* REQUIRED WORK: Copy out exactly the lines from the one containing "This screenshot has width=542, height=552." through the end of the records, and no pictures.

### INPUT DATA ###

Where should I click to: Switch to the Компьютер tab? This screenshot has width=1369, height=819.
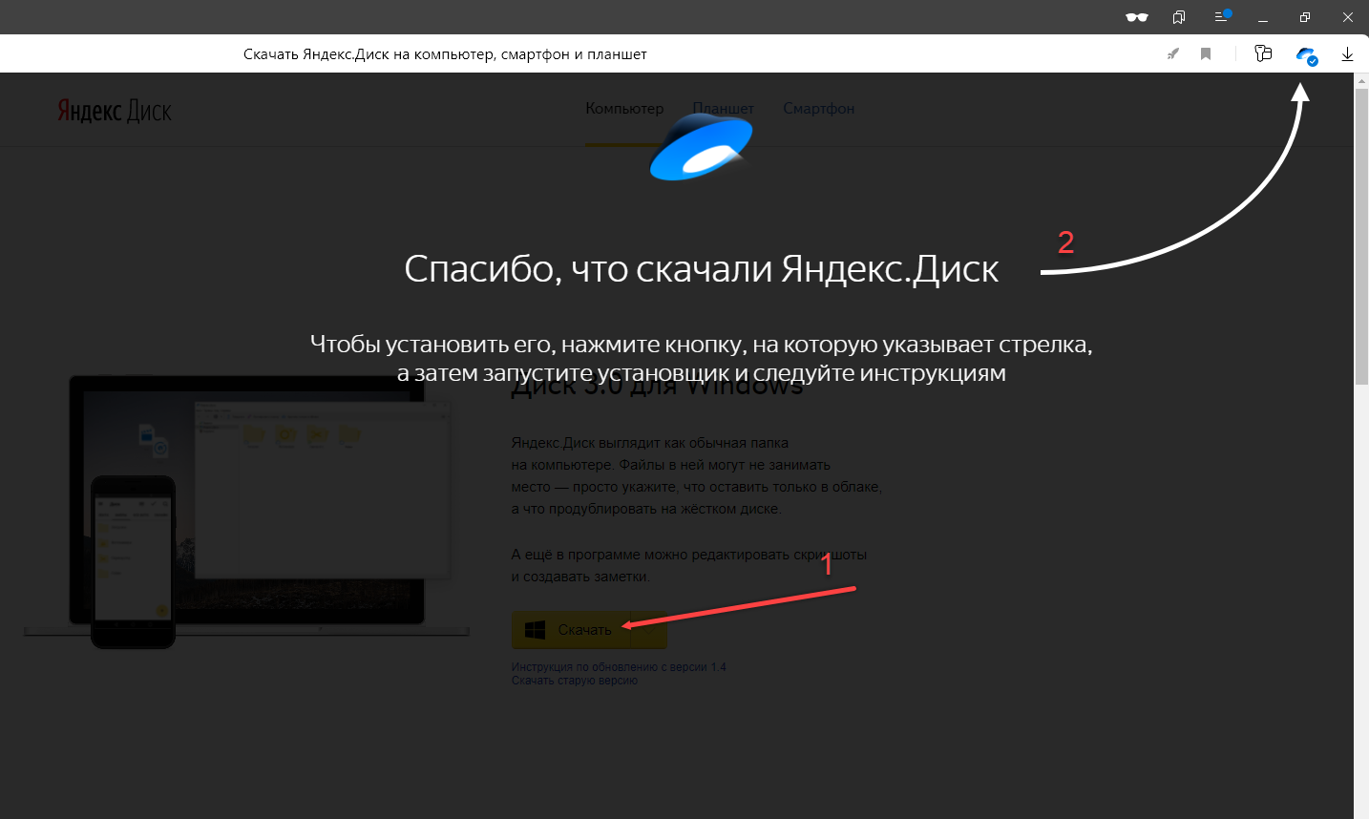pyautogui.click(x=624, y=109)
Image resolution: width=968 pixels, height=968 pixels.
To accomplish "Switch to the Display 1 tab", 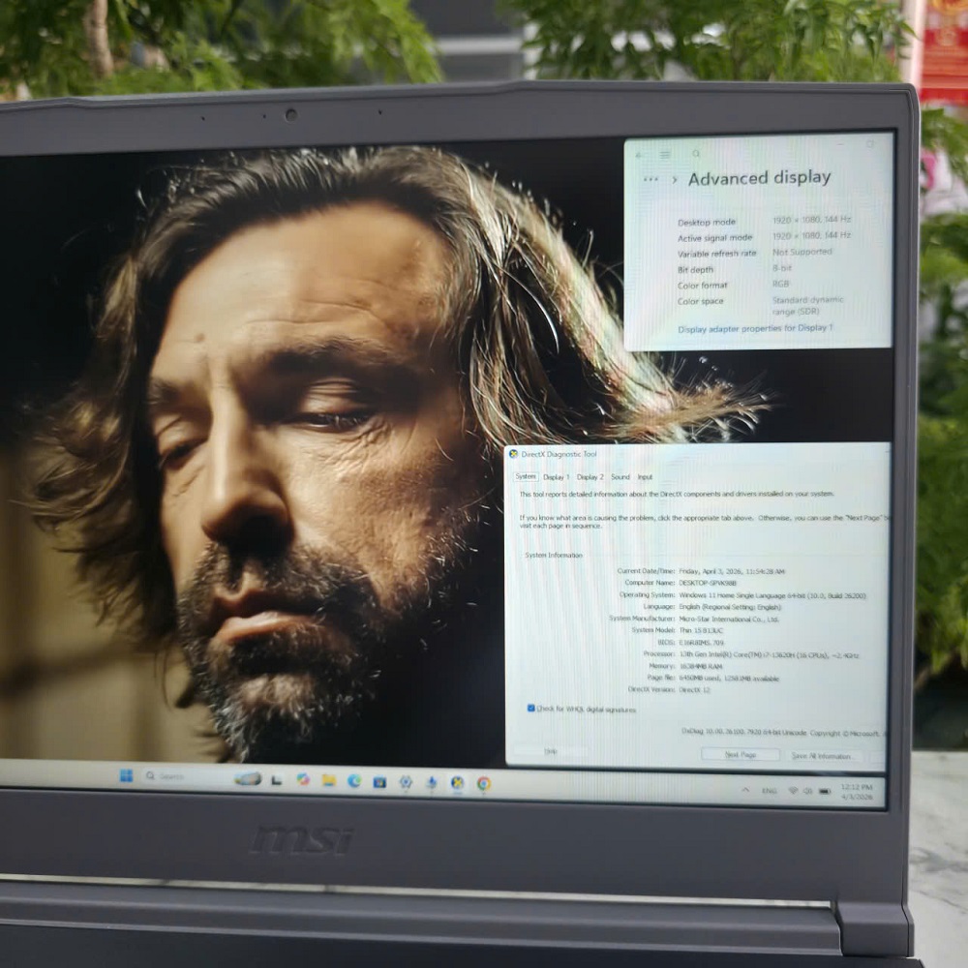I will (x=556, y=477).
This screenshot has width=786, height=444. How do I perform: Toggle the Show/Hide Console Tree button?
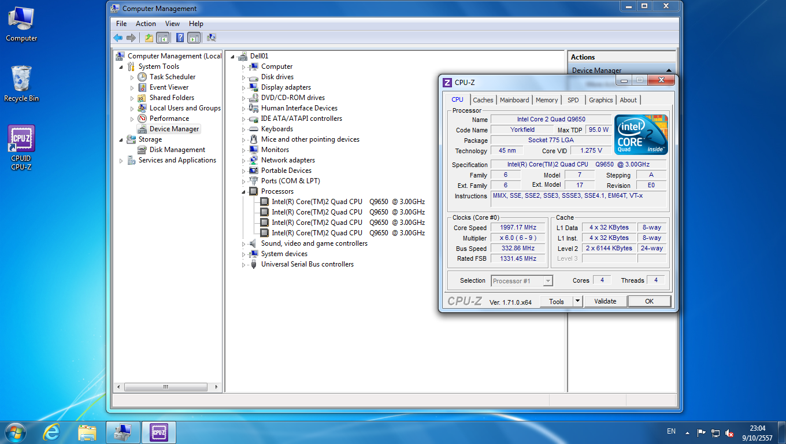(x=163, y=38)
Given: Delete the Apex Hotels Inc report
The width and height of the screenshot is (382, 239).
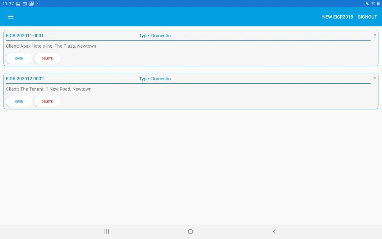Looking at the screenshot, I should pyautogui.click(x=47, y=59).
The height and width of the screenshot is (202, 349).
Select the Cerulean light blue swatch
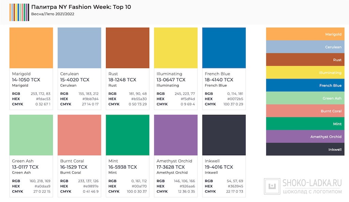tap(79, 48)
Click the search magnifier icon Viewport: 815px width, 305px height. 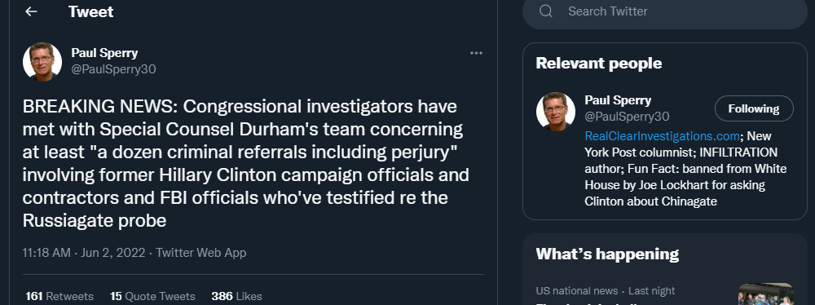[x=546, y=11]
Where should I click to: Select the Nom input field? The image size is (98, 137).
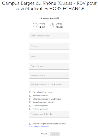(x=49, y=56)
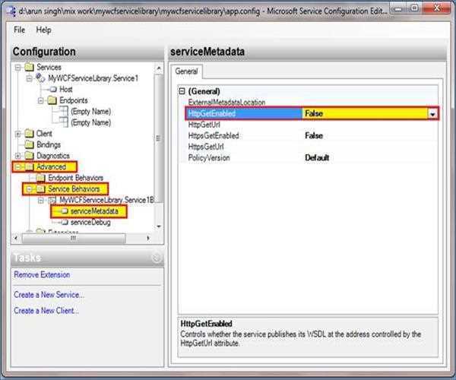This screenshot has height=380, width=456.
Task: Switch to the General tab
Action: 187,71
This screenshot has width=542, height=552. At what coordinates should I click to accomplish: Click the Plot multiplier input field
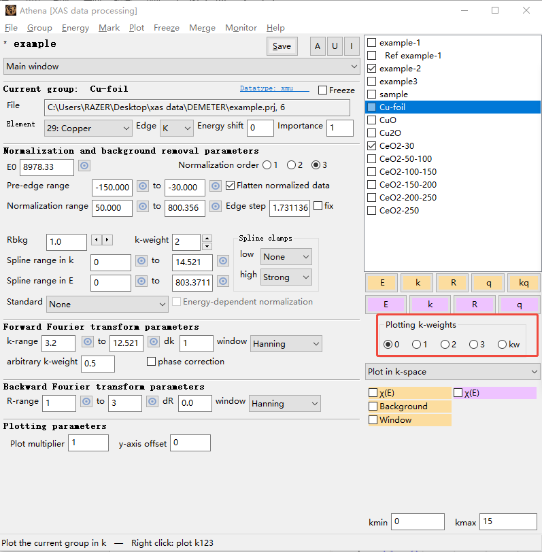(x=88, y=443)
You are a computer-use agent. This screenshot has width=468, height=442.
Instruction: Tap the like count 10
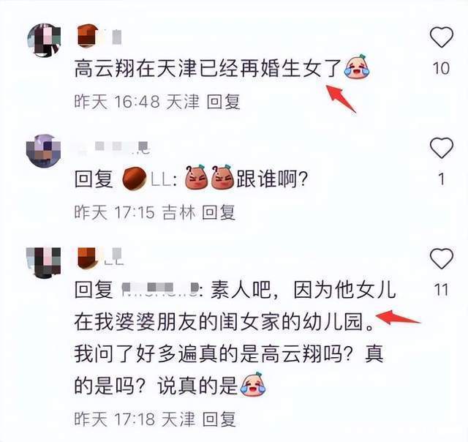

###

* RESULT FOR THIS EXERCISE:
This screenshot has width=542, height=552. At what coordinates should I click to accomplish: Click the Plot multiplier input field
(x=88, y=443)
You are a computer-use agent. This screenshot has width=468, height=442.
Instruction: Tap the like count 10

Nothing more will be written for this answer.